### [WHAT TO PRODUCE]
Reproduce these lines from the listing exactly, beginning with the line that contains "Task: Maximize the Status History dialog" and continuing through the last line of the listing.
## Start
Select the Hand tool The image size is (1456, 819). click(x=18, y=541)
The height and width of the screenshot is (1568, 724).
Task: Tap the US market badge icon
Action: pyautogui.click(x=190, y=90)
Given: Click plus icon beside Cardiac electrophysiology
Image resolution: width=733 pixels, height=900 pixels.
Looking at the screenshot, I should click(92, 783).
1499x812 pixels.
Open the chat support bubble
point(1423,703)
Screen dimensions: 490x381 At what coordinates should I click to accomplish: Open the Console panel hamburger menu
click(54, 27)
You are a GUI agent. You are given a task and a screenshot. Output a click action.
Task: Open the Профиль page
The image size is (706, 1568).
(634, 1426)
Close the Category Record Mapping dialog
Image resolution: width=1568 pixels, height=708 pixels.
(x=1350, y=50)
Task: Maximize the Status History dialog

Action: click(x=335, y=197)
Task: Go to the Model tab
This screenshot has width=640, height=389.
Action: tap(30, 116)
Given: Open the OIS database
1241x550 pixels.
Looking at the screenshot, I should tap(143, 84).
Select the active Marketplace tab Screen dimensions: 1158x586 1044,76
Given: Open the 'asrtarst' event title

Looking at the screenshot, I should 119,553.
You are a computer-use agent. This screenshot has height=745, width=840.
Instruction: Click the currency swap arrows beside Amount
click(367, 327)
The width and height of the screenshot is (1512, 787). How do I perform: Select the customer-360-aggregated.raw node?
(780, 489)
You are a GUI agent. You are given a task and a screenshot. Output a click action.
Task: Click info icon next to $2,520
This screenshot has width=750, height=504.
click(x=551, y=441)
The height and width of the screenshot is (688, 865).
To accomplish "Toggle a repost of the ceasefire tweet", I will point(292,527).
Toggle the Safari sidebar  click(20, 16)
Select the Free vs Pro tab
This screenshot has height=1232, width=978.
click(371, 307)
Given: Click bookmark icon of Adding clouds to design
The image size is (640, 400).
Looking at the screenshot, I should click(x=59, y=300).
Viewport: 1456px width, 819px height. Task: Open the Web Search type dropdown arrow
## End
### [FULL RESPONSE]
Task: Maximize the Status History dialog

Action: click(x=335, y=197)
Task: Go to the Model tab
This screenshot has width=640, height=389.
Action: tap(30, 116)
Given: Open the OIS database
1241x550 pixels.
Looking at the screenshot, I should tap(143, 84).
Select the active Marketplace tab Screen dimensions: 1158x586 1044,76
Given: Open the 'asrtarst' event title

Looking at the screenshot, I should 119,553.
You are a computer-use agent. This screenshot has height=745, width=840.
Instruction: Click the currency swap arrows beside Amount
click(367, 327)
The width and height of the screenshot is (1512, 787). How do I perform: Select the customer-360-aggregated.raw node?
(780, 489)
You are a GUI agent. You are given a task and a screenshot. Output a click action.
Task: Click info icon next to $2,520
This screenshot has width=750, height=504.
click(x=551, y=441)
The height and width of the screenshot is (688, 865).
To accomplish "Toggle a repost of the ceasefire tweet", I will point(292,527).
Toggle the Safari sidebar  click(20, 16)
Select the Free vs Pro tab
This screenshot has height=1232, width=978.
click(371, 307)
Given: Click bookmark icon of Adding clouds to design
The image size is (640, 400).
Looking at the screenshot, I should click(x=59, y=300).
Viewport: 1456px width, 819px height. Task: Open the Web Search type dropdown arrow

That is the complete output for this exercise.